Another speciality foods manufacturer, who wished to remain unnamed, said he had mixed feelings on the site. “For us it’s working – the volumes aren’t huge and it was a bit tricky to set up, but once it is it’s easy to add things, etc.”
One problem he did identify was the search facility. “Inputing books, CDs you get exactly what you want, whereas if you type in, say, ‘olive oil’ you get a plethora of producers [a FoodManufacture.co.uk search on these lines even turned up olive-oil ear wax remover].”
“But we’re delighted with it, and get orders every day. In the first week we started it (around Christmas) our md said we didn’t want to get involved with this. But I said to him ‘look this is Amazon, they won’t fail with this, they succeeded in the States.”
He also noted the brand-building potential Amazon offers: “For the deli sector there are great advantages. We send out press releases and PR, say ‘we’re sold through a few key shops in London, our website, and Amazon.co.uk,’ which is a huge boost.”
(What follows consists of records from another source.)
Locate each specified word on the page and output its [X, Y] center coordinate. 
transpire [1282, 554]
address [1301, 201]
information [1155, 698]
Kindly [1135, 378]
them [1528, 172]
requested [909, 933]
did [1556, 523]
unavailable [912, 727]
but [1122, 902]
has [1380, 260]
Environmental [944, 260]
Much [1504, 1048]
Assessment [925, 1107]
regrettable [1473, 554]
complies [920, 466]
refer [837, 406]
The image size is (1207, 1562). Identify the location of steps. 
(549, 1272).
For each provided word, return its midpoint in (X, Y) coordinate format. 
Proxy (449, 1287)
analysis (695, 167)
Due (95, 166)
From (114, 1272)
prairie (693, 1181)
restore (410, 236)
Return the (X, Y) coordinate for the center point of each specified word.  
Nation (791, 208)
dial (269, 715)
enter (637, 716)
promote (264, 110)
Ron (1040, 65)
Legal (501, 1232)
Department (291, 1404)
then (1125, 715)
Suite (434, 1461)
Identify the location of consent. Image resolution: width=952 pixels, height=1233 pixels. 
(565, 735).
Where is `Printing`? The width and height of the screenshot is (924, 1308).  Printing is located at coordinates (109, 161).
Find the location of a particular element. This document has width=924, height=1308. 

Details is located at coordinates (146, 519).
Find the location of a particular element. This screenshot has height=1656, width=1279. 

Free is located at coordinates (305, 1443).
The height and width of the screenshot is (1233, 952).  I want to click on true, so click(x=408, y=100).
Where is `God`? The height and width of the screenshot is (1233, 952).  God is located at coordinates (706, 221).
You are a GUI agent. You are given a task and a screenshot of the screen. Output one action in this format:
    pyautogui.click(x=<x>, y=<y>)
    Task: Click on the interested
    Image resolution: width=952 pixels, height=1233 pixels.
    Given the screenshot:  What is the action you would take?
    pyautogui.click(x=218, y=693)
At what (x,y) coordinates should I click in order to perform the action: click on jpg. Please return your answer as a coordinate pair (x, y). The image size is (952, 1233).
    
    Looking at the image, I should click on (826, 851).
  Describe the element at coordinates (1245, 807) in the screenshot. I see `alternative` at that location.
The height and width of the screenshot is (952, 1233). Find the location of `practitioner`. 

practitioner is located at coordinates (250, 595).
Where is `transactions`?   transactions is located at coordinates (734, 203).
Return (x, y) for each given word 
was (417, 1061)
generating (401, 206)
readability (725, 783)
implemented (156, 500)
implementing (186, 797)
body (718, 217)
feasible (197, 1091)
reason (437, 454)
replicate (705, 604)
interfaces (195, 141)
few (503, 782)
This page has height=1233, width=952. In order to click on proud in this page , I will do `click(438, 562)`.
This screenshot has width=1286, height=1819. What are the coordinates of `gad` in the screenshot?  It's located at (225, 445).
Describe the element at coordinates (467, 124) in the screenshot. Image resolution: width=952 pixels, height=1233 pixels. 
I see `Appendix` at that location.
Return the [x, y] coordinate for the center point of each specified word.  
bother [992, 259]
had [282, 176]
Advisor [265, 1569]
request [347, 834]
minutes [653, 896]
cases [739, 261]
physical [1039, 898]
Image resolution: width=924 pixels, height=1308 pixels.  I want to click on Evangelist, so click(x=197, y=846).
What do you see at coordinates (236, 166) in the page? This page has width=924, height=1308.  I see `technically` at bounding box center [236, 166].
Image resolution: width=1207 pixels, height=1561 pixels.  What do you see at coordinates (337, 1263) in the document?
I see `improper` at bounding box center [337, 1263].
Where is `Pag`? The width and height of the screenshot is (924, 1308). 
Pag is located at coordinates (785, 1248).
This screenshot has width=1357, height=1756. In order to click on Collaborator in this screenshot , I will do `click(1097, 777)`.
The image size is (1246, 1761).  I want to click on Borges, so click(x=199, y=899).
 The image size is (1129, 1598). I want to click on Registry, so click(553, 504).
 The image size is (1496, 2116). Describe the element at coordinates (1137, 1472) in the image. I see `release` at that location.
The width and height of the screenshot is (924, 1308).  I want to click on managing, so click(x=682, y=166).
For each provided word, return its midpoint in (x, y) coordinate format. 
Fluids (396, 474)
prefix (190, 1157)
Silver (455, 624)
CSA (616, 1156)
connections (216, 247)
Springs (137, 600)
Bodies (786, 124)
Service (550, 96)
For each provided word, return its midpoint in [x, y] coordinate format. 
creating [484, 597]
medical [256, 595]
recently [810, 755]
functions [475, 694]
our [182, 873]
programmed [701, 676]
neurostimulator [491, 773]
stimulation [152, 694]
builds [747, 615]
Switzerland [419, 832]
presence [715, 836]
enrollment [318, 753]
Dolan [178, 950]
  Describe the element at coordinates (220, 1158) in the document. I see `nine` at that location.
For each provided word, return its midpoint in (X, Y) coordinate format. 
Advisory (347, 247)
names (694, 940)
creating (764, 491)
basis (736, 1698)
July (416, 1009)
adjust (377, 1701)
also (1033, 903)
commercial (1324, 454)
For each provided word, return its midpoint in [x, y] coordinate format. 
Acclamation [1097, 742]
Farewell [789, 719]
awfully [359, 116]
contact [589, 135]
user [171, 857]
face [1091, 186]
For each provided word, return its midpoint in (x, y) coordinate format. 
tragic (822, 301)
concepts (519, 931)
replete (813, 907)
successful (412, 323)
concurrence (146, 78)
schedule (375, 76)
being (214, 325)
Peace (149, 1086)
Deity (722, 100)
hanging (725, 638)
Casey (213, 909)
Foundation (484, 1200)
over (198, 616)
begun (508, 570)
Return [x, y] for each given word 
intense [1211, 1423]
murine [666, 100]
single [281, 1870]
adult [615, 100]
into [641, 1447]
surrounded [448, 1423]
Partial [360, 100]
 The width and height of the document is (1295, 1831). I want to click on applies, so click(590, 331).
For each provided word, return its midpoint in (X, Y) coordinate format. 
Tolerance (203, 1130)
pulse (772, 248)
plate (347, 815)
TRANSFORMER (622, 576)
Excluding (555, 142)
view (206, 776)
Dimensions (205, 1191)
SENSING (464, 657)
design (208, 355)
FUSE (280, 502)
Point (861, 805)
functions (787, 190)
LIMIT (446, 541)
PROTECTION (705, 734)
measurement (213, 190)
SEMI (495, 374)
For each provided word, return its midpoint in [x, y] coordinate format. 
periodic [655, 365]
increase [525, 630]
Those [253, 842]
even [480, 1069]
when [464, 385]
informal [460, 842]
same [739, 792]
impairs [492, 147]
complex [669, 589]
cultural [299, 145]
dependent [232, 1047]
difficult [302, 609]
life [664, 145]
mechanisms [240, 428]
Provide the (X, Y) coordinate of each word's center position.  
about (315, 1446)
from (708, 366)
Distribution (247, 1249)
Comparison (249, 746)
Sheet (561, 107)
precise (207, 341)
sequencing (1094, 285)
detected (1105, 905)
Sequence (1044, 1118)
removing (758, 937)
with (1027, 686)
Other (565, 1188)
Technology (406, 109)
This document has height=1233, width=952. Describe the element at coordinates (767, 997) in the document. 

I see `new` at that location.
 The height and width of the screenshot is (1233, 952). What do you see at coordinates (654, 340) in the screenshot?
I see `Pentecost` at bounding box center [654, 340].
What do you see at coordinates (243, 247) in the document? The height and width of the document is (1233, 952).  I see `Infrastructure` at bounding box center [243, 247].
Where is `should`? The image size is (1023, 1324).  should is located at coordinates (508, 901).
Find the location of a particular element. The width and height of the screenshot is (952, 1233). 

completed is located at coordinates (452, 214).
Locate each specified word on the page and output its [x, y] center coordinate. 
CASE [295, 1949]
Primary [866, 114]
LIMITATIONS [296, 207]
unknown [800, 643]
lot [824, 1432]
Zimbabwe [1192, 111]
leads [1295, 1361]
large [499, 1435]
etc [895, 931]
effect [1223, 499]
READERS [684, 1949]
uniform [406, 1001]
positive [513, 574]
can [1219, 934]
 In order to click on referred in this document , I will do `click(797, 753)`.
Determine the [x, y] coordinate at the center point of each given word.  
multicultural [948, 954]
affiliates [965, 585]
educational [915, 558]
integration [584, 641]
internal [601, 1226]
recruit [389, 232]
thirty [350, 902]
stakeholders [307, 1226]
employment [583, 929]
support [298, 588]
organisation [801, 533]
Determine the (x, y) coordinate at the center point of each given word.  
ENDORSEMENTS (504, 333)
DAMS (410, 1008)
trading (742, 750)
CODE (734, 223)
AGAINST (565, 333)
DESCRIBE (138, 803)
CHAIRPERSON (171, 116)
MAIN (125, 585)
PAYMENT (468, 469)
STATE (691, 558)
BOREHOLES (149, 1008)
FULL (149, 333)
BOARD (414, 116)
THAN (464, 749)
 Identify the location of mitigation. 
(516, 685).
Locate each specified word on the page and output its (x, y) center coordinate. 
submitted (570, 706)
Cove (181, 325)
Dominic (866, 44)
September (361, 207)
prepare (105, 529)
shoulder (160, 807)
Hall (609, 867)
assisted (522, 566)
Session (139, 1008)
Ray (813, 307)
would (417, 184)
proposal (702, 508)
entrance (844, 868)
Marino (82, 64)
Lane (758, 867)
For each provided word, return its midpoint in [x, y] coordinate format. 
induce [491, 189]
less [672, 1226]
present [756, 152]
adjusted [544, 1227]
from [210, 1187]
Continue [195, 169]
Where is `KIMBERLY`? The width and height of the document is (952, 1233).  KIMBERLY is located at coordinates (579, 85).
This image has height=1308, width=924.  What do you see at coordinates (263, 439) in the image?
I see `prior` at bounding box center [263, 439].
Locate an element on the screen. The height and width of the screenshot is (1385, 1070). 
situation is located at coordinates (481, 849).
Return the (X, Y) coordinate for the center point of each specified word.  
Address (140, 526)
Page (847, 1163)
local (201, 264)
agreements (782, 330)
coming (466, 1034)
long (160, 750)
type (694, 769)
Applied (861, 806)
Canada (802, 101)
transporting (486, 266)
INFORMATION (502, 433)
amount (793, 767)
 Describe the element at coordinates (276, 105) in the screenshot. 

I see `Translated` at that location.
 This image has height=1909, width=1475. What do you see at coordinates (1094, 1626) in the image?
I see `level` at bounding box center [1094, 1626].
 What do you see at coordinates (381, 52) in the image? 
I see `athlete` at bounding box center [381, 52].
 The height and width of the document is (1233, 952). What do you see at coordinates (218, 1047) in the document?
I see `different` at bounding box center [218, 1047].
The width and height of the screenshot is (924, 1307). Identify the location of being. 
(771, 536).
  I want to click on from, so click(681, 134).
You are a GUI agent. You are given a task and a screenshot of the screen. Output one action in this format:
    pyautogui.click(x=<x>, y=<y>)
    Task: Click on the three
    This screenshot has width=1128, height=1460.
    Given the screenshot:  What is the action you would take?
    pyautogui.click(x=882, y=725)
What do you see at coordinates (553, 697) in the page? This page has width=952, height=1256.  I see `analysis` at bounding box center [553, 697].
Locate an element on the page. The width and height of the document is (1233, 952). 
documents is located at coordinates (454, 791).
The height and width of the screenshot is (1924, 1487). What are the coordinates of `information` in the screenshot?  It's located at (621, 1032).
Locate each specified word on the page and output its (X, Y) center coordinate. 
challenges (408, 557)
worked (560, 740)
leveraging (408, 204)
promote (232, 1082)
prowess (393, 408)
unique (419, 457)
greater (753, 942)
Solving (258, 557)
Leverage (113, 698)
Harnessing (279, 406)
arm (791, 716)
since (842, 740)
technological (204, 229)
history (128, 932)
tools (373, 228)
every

However, he did note the obvious thorny issue for online food sales: “What’s still bizarre is that people will pay £2.95 for one of our products and £4.95 delivery – but I guess that’s the nature of the internet, people don’t always look at postage prices.”
A third cheese producer, who also wished to remain anonymous, noted the seasonal appeal of Amazon’s grocery offering, especially for specialist foods: “Christmas was really good, we saw a lot of business, and most of the stuff we sell through there now tends to be gift-oriented,” he said.
He added that he thought high delivery prices were more of an issue for low-cost products, with consumers prepared to pay more for pricier gifts when delivery charges were a “reasaonable percentage of the total price”.